* What to produce
Would you set down every line of the data below exactly as it reads?

* Source data
====================

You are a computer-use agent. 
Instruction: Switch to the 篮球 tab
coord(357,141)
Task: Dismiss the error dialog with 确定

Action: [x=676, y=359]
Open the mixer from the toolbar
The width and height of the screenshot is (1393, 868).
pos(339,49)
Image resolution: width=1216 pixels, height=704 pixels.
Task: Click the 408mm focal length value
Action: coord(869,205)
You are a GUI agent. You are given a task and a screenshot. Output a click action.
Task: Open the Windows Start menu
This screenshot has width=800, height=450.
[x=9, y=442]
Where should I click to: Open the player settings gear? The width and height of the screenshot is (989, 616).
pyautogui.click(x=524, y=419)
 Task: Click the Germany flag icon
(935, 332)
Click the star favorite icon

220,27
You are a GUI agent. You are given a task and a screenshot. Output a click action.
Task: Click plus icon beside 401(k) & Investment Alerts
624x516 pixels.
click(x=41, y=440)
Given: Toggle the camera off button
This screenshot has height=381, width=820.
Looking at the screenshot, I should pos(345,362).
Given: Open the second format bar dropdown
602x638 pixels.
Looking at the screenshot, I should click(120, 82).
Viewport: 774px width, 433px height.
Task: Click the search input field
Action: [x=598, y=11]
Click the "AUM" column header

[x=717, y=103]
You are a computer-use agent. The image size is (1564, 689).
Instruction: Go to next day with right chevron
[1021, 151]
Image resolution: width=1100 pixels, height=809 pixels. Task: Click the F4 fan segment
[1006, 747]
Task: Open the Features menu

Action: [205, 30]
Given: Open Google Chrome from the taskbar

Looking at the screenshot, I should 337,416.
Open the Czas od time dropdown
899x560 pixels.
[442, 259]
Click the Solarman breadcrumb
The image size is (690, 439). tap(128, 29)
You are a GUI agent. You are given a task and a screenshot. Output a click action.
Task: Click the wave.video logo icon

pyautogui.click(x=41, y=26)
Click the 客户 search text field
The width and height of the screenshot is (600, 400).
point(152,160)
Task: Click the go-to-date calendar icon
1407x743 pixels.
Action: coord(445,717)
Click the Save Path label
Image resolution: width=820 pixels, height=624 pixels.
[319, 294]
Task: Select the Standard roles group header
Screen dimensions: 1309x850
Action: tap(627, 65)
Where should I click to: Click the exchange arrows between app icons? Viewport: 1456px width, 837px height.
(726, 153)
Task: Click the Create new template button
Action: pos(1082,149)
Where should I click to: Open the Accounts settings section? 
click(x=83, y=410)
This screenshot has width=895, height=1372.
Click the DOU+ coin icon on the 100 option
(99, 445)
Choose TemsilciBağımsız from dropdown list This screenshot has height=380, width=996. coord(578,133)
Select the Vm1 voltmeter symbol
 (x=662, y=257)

====================

* Output
You are a computer-use agent. 
Instruction: Switch to the 篮球 tab
coord(357,141)
Task: Dismiss the error dialog with 确定

Action: [x=676, y=359]
Open the mixer from the toolbar
The width and height of the screenshot is (1393, 868).
pos(339,49)
Image resolution: width=1216 pixels, height=704 pixels.
Task: Click the 408mm focal length value
Action: coord(869,205)
You are a GUI agent. You are given a task and a screenshot. Output a click action.
Task: Open the Windows Start menu
This screenshot has width=800, height=450.
[x=9, y=442]
Where should I click to: Open the player settings gear? The width and height of the screenshot is (989, 616).
pyautogui.click(x=524, y=419)
 Task: Click the Germany flag icon
(935, 332)
Click the star favorite icon

220,27
You are a GUI agent. You are given a task and a screenshot. Output a click action.
Task: Click plus icon beside 401(k) & Investment Alerts
624x516 pixels.
click(x=41, y=440)
Given: Toggle the camera off button
This screenshot has height=381, width=820.
Looking at the screenshot, I should pos(345,362).
Given: Open the second format bar dropdown
602x638 pixels.
Looking at the screenshot, I should click(120, 82).
Viewport: 774px width, 433px height.
Task: Click the search input field
Action: [x=598, y=11]
Click the "AUM" column header

[x=717, y=103]
You are a computer-use agent. The image size is (1564, 689).
Instruction: Go to next day with right chevron
[1021, 151]
Image resolution: width=1100 pixels, height=809 pixels. Task: Click the F4 fan segment
[1006, 747]
Task: Open the Features menu

Action: [205, 30]
Given: Open Google Chrome from the taskbar

Looking at the screenshot, I should 337,416.
Open the Czas od time dropdown
899x560 pixels.
[442, 259]
Click the Solarman breadcrumb
The image size is (690, 439). tap(128, 29)
You are a GUI agent. You are given a task and a screenshot. Output a click action.
Task: Click the wave.video logo icon

pyautogui.click(x=41, y=26)
Click the 客户 search text field
The width and height of the screenshot is (600, 400).
point(152,160)
Task: Click the go-to-date calendar icon
1407x743 pixels.
Action: coord(445,717)
Click the Save Path label
Image resolution: width=820 pixels, height=624 pixels.
[319, 294]
Task: Select the Standard roles group header
Screen dimensions: 1309x850
Action: tap(627, 65)
Where should I click to: Click the exchange arrows between app icons? Viewport: 1456px width, 837px height.
(726, 153)
Task: Click the Create new template button
Action: pos(1082,149)
Where should I click to: Open the Accounts settings section? 
click(x=83, y=410)
This screenshot has width=895, height=1372.
Click the DOU+ coin icon on the 100 option
(99, 445)
Choose TemsilciBağımsız from dropdown list This screenshot has height=380, width=996. coord(578,133)
Select the Vm1 voltmeter symbol
 (x=662, y=257)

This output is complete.